Pero ésta la miró unos instantes con su aire sereno, más bien altanero.

«Eres una falsa, una trapacera, a pesar de tus aires de gran dama —pensó Jenny—. Estoy segura de que has escondido los caramelos para que nadie se entere de que te has gastado mucho dinero en ellos. Pero yo los encontraré, sólo para comprobar que tengo razón».

Arabella no tardó en levantarse y dejar a los otros. Pero volvió muy pronto con un pequeño cucurucho de papel en el que había seis o siete caramelos de menta.

—Son todos los que he comprado —dijo ligeramente—. Temo que no haya bastantes para todos, pero podemos partirlos por la mitad.

Nadie quiso ninguno. En Whyteleafe existía la regla, aunque no escrita, de que si no te gustaba una persona no podías aceptar nada de ella. Por tanto, excepto Rosemary, todos se negaron a aceptar un caramelo. Ni medio. Rosemary sí cogió uno. Estaba aturdida. Sabía que había visto una caja entera de caramelos. ¿Cómo podía estar tan confundida?

Jenny sonrió para sí. Arabella debía de creer que todos eran unos estúpidos si pensaba que podía engañarlos a todos y hacerles creer que había comprado tan pocos caramelos, ¡cuando la pequeña Rosemary ya había revelado el secreto! Deseaba averiguar dónde estaba el resto de los caramelos de menta.

De pronto, creyó adivinarlo. Arabella estudiaba música y tenía un gran estuche musical que Jenny la había visto coger por la tarde, aunque no tenía lección ni práctica alguna. ¿Por qué lo cogió, entonces?

«Porque quería poner allí sus caramelos», pensó Jenny.

Acto seguido, se dirigió a la sala de música, donde todos guardaban sus estuches. Abrió el de Arabella y escrutó su interior. Sí, los caramelos estaban allí, donde Arabella los había pasado de la cajita apresuradamente.

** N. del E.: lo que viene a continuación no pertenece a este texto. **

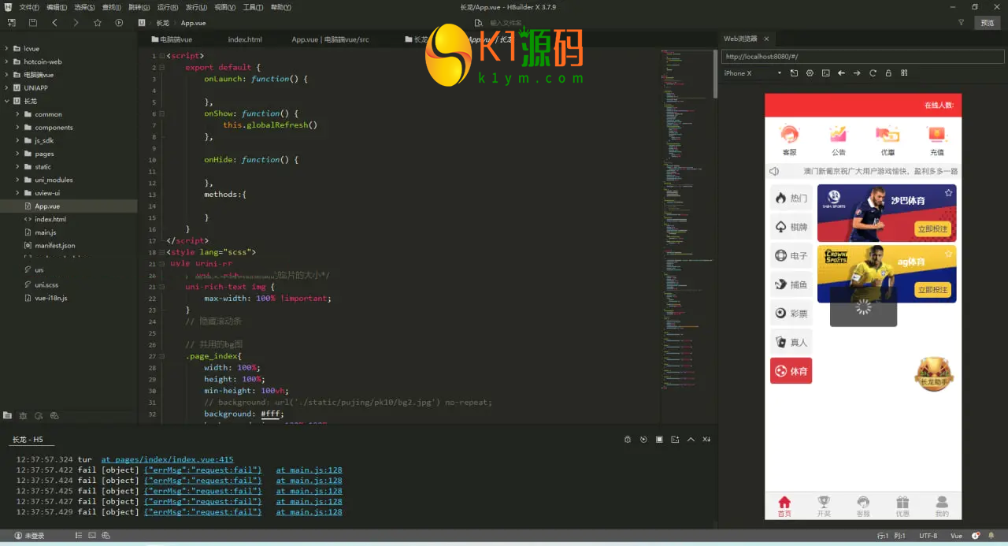Screen dimensions: 1008x546
Task: Stop the running console with the square icon
Action: coord(659,440)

Richard entró en la sala mientras la niña examinaba el estuche.

—Mira, Richard —exclamó Jenny con tono disgustado—. Arabella se guardó algún dinero y ha comprado caramelos y un libro, y luego nos ha soltado una serie de embustes.

—Entonces, presenta una queja a la Junta —aconsejó Richard, mientras cogía su estuche y volvía a salir de la sala.

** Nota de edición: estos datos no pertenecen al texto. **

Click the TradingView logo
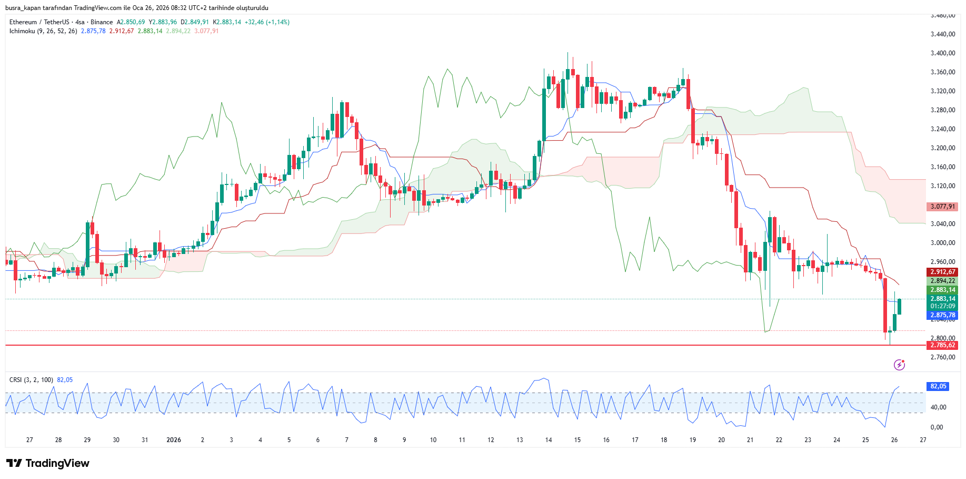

Jenny se quedó pensativa unos instantes.

«¿No creerían en la Junta que era un chisme suyo?», se preguntó.

Sería mejor consultar con los demás antes de hacer nada. Pero no se lo contaría a Elizabeth, al menos de momento, ya que Arabella había vivido en su casa durante las vacaciones, y la nueva monitora se hallaría en un aprieto si se enteraba de la trampa de Arabella.

Por tanto, Jenny se lo contó todo a los demás en ausencia de Elizabeth, Rosemary y la propia Arabella.

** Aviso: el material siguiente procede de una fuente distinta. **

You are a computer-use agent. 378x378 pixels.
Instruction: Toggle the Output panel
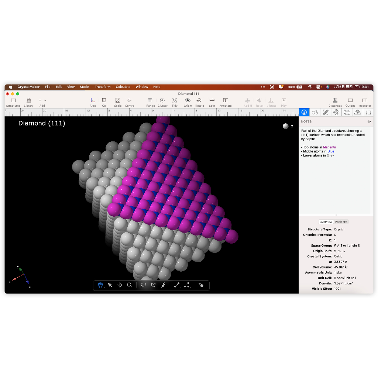tap(350, 100)
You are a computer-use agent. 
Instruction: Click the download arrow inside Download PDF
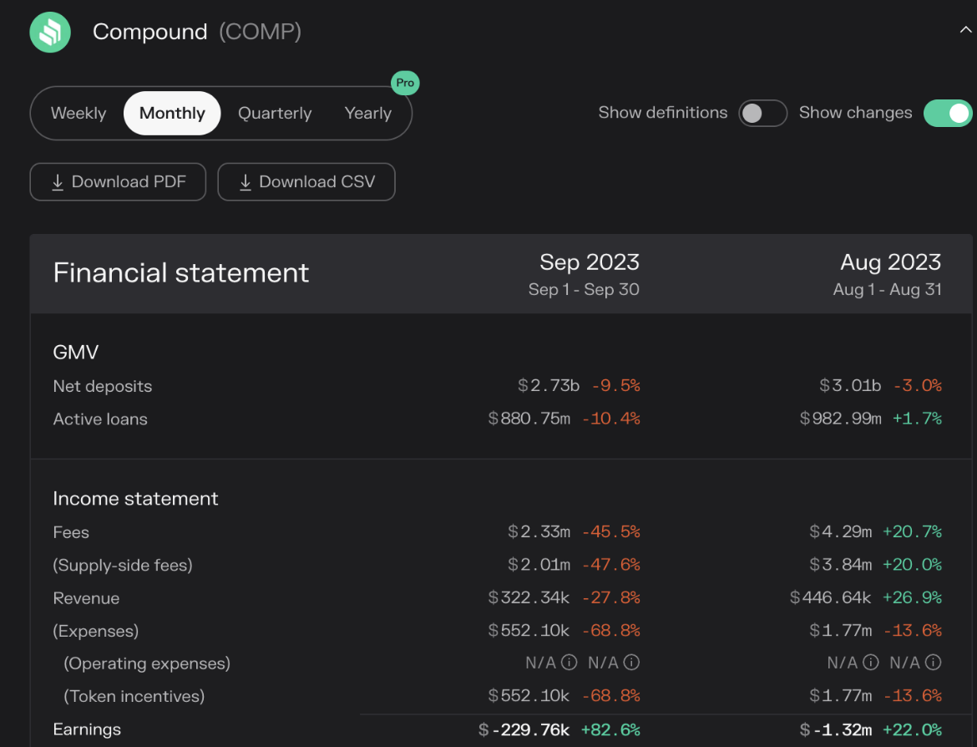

—Estoy seguro de que sería una queja muy conveniente —declaró Harry—. Claro que resulta vergonzoso tener que pronunciar su nombre en la Junta tan pronto, apenas empezado el curso, siendo aún una novata. No, antes demostrémosle a Arabella lo que pensamos de su treta. Y estoy seguro de que en la próxima Junta meterá todo su dinero en la hucha.

¡Y la pobre Arabella pasó por unos días muy penosos! Por primera vez en su vida supo lo que era convivir con unos chicos y unas chicas a los que no gustaba en absoluto, ¡y que se lo demostraban palpablemente!